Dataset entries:
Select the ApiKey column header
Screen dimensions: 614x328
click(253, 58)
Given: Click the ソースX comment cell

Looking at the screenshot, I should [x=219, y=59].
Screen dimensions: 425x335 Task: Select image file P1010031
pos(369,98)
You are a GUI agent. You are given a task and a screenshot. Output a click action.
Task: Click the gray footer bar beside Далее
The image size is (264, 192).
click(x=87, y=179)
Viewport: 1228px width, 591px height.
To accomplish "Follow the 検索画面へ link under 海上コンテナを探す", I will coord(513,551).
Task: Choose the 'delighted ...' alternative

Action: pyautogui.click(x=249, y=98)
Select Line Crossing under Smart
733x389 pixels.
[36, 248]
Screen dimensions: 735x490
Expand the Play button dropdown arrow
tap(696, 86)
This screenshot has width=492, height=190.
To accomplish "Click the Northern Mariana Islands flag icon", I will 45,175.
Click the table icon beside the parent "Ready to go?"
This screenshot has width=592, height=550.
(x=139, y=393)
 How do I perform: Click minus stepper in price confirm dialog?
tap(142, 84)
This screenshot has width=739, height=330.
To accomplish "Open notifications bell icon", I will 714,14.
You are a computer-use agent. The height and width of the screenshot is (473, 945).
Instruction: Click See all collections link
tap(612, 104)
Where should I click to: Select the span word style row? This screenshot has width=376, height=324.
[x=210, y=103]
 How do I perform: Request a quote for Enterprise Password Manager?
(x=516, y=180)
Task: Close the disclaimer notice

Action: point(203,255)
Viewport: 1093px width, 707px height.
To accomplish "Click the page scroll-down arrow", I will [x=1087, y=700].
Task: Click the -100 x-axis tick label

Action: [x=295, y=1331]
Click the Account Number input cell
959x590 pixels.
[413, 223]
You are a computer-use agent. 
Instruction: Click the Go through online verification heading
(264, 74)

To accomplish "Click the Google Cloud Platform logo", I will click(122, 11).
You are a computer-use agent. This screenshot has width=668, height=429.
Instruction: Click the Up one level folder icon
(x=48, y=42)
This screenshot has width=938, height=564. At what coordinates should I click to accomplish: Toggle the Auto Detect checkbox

TASK:
This exercise asks for every line of the records to be repeated exactly.

SOLUTION BELOW:
Select the ApiKey column header
Screen dimensions: 614x328
click(253, 58)
Given: Click the ソースX comment cell

Looking at the screenshot, I should [x=219, y=59].
Screen dimensions: 425x335 Task: Select image file P1010031
pos(369,98)
You are a GUI agent. You are given a task and a screenshot. Output a click action.
Task: Click the gray footer bar beside Далее
The image size is (264, 192).
click(x=87, y=179)
Viewport: 1228px width, 591px height.
To accomplish "Follow the 検索画面へ link under 海上コンテナを探す", I will coord(513,551).
Task: Choose the 'delighted ...' alternative

Action: pyautogui.click(x=249, y=98)
Select Line Crossing under Smart
733x389 pixels.
[36, 248]
Screen dimensions: 735x490
Expand the Play button dropdown arrow
tap(696, 86)
This screenshot has width=492, height=190.
To accomplish "Click the Northern Mariana Islands flag icon", I will 45,175.
Click the table icon beside the parent "Ready to go?"
This screenshot has width=592, height=550.
(x=139, y=393)
 How do I perform: Click minus stepper in price confirm dialog?
tap(142, 84)
This screenshot has width=739, height=330.
To accomplish "Open notifications bell icon", I will 714,14.
You are a computer-use agent. The height and width of the screenshot is (473, 945).
Instruction: Click See all collections link
tap(612, 104)
Where should I click to: Select the span word style row? This screenshot has width=376, height=324.
[x=210, y=103]
 How do I perform: Request a quote for Enterprise Password Manager?
(x=516, y=180)
Task: Close the disclaimer notice

Action: point(203,255)
Viewport: 1093px width, 707px height.
To accomplish "Click the page scroll-down arrow", I will [x=1087, y=700].
Task: Click the -100 x-axis tick label

Action: [x=295, y=1331]
Click the Account Number input cell
959x590 pixels.
[413, 223]
You are a computer-use agent. 
Instruction: Click the Go through online verification heading
(264, 74)

To accomplish "Click the Google Cloud Platform logo", I will click(122, 11).
You are a computer-use agent. This screenshot has width=668, height=429.
Instruction: Click the Up one level folder icon
(x=48, y=42)
This screenshot has width=938, height=564. At what coordinates should I click to accomplish: Toggle the Auto Detect checkbox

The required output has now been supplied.